Motivada pelo decreto de prisão domiciliar de Jair Bolsonaro, determinada pelo ministro do Supremo Tribunal Federal (STF) Alexandre de Moraes, a oposição ocupou as mesas diretoras do Senado e da Câmara, exigindo, entre outras pautas, o impeachment do ministro.
A proposta de afastamento de Alexandre de Moraes, no entanto, enfrenta obstáculos políticos e jurídicos, segundo avaliam especialistas ouvidos pelo Diario.
De acordo com o advogado e cientista político Felipe Ferreira Lima, o impeachment de ministros do STF é previsto na Constituição, embora não explicitamente, e envolve uma combinação delicada entre fundamentos legais e viabilidade política.

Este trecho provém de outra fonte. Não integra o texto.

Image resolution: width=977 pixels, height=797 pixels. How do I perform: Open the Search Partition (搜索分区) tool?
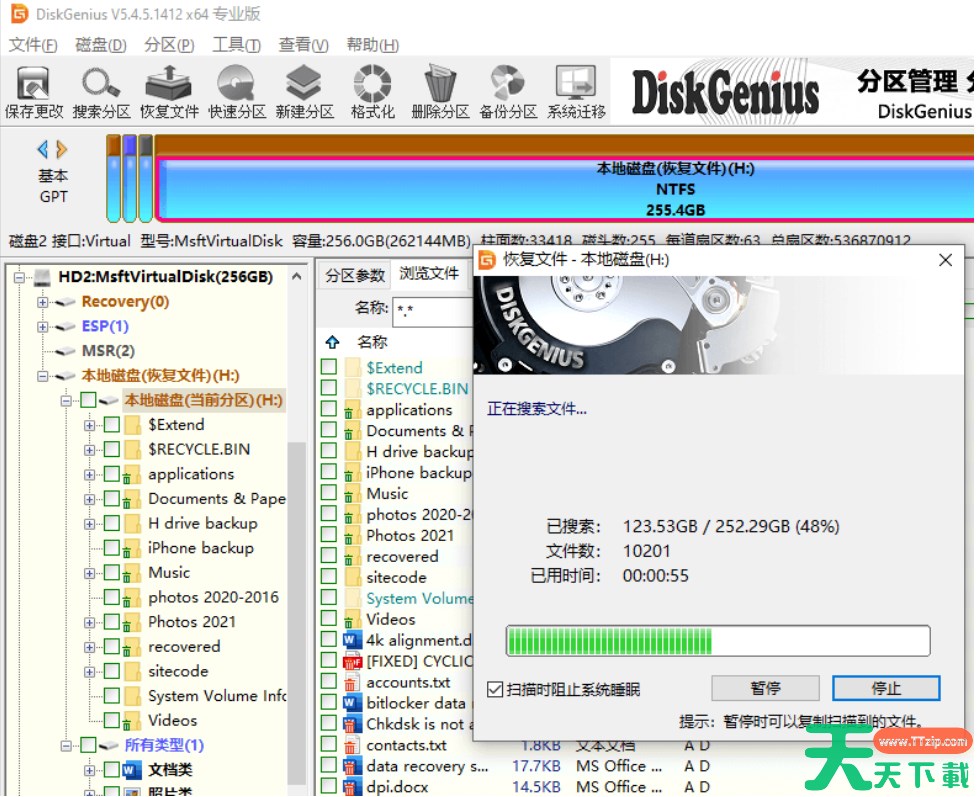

“Qualquer ministro do STF pode ser alvo de um pedido de impeachment. Ocorre que o impeachment é um processo muito mais político do que jurídico”, diz.
Previsão legal
Lima ainda menciona o artigo 52 da Constituição, que dispõe sobre as competências privativas do Senado Federal, como embasamento jurídico para um pedido de afastamento de um ministro do STF. Neste artigo, está a prerrogativa dos senadores de processar e julgar ministros do Supremo.
“No artigo 52 (da Constituição), inciso 2, não aparece a palavra ‘impeachment’ – nem ‘impedimento’, em português. O texto fala em processar e julgar ministros do STF por crime de responsabilidade, o que pode levar ao impeachment. Ou seja, ele não usa a palavra ‘impeachment’ de forma explícita, mas está se referindo ao procedimento que leva a ele”, completa o especialista.
A lei 1.079, de 1950, é a que define quais são os crimes de responsabilidade para ministros do STF. A norma é a mesma que trata do impeachment de presidentes da República.